Ils luttaient d’ailleurs contre le sommeil autant qu’ils pouvaient. Ils s’asseyaient aux deux coins de la cheminée et causaient de mille riens, ayant grand soin de ne pas laisser tomber la conversation. Il y avait un large espace entre eux, en face du foyer.
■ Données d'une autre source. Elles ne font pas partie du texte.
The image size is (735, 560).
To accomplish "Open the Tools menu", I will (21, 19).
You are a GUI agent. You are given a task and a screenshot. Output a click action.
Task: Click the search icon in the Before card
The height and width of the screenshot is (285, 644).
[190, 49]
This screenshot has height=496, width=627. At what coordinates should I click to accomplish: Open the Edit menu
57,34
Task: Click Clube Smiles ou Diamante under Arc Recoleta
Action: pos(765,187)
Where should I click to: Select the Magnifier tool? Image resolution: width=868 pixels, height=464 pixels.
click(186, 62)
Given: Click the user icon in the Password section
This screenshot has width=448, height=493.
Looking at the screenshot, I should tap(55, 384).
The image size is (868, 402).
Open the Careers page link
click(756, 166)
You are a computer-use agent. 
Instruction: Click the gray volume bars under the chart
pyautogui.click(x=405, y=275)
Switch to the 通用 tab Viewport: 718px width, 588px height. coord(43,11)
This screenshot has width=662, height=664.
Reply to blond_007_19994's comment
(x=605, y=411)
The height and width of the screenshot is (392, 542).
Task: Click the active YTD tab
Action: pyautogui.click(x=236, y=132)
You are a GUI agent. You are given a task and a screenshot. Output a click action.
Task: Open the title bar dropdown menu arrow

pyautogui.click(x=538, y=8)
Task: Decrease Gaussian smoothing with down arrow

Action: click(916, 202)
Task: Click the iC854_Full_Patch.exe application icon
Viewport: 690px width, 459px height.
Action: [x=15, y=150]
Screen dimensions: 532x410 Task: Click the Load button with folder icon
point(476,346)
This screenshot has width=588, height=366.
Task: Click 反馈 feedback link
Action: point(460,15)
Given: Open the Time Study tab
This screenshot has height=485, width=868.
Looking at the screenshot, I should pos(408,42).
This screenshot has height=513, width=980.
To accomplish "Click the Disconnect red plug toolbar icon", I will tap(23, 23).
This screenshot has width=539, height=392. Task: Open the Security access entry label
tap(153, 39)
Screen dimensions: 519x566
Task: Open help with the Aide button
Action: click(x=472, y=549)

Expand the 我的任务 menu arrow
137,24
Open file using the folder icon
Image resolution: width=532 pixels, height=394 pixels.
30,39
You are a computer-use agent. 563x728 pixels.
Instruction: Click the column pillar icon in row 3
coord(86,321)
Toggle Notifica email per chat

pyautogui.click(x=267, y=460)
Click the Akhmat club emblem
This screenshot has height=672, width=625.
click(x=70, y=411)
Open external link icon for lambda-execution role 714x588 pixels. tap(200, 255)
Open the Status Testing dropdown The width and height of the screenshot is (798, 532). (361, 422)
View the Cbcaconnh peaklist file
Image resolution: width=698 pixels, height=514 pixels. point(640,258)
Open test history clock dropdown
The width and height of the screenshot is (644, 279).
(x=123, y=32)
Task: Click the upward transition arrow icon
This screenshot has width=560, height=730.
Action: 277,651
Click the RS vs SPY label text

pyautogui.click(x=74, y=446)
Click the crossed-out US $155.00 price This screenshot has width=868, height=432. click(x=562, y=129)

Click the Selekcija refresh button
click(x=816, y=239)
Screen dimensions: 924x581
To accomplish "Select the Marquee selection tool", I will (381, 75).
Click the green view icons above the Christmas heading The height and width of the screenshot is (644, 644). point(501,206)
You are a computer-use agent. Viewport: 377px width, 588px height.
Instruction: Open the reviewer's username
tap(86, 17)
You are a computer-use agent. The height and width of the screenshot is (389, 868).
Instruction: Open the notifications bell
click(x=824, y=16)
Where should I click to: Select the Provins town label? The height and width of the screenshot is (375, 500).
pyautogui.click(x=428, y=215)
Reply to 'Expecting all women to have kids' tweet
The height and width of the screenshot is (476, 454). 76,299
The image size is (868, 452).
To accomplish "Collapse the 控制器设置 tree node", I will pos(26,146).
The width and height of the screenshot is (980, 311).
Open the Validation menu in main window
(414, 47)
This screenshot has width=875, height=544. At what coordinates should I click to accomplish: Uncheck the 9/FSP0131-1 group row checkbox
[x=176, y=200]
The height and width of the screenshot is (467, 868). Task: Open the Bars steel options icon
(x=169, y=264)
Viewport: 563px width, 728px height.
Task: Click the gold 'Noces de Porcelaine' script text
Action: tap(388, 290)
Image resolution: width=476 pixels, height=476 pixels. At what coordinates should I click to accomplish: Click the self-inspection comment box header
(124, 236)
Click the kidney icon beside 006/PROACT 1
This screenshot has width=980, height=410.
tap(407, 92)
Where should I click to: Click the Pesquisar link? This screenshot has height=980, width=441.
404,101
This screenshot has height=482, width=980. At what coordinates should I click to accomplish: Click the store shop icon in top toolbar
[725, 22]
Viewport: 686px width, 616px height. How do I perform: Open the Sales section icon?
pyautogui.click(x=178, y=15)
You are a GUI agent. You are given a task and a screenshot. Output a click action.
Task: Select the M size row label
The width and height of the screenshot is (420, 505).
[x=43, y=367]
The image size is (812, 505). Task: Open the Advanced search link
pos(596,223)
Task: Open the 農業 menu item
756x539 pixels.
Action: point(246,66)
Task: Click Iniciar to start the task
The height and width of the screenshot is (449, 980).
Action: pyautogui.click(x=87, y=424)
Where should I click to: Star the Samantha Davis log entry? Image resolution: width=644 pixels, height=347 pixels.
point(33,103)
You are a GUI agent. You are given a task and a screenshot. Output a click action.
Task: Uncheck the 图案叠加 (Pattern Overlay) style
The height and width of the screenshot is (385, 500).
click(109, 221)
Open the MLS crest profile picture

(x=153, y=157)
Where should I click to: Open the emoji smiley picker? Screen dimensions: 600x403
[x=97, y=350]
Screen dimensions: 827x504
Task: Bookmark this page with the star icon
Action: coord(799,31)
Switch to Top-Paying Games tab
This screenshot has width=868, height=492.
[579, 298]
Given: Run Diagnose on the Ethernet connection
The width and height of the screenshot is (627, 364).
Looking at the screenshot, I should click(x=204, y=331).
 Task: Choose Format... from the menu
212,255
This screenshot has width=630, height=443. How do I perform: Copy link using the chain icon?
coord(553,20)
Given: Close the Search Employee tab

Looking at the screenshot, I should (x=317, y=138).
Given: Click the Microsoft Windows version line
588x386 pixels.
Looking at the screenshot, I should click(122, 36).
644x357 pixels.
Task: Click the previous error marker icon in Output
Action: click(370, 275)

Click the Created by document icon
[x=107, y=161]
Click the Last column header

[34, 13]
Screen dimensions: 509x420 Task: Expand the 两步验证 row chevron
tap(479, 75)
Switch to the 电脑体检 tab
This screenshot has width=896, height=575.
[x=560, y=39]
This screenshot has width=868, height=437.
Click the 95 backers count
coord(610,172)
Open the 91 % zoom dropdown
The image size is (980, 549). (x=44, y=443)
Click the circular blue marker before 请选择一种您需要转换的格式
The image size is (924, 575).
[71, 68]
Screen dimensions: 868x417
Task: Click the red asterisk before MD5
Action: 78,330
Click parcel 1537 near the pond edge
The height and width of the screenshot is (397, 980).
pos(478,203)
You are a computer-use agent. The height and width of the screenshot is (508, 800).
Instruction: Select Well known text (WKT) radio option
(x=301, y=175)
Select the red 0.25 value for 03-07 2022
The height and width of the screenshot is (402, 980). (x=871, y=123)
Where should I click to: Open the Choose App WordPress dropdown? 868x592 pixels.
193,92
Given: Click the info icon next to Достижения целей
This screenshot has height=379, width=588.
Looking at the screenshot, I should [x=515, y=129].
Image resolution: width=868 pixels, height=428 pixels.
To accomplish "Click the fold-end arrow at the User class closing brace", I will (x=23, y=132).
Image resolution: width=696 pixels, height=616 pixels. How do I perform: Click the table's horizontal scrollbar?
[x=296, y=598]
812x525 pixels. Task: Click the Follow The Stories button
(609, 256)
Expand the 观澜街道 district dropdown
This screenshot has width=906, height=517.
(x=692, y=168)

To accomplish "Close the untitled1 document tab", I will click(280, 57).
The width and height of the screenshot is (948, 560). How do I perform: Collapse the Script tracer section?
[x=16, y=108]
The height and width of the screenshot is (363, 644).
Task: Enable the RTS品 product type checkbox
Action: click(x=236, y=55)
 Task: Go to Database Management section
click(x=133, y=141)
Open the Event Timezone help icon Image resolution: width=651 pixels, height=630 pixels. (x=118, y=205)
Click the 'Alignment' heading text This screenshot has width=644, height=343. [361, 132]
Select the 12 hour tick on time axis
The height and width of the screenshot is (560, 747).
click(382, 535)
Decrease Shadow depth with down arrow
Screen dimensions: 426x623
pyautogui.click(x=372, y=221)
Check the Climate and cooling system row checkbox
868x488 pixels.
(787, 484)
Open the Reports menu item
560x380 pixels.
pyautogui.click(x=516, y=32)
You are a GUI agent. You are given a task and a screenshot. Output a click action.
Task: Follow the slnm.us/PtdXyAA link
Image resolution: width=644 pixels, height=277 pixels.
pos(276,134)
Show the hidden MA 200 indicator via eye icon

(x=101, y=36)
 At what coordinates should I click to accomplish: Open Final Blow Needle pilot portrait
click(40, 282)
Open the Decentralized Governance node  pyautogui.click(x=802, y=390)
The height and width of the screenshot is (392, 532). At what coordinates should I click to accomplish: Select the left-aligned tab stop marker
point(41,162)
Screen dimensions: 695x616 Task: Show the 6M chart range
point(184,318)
Quand ils tournaient la tête, ils s’imaginaient que Camille avait approché un siège et qu’il occupait cet espace, se chauffant les pieds d’une façon lugubrement goguenarde. Cette vision qu’ils avaient eue le soir des noces, revenait chaque nuit. Ce cadavre qui assistait, muet et railleur, à leurs entretiens, ce corps horriblement défiguré qui se tenait toujours là, les accablait d’une continuelle anxiété. Ils n’osaient bouger, ils s’aveuglaient à regarder les flammes ardentes, et, lorsque invinciblement ils jetaient un coup d’œil craintif à côté d’eux, leurs yeux, irrités par les charbons ardents, créaient la vision et lui donnaient des reflets rougeâtres.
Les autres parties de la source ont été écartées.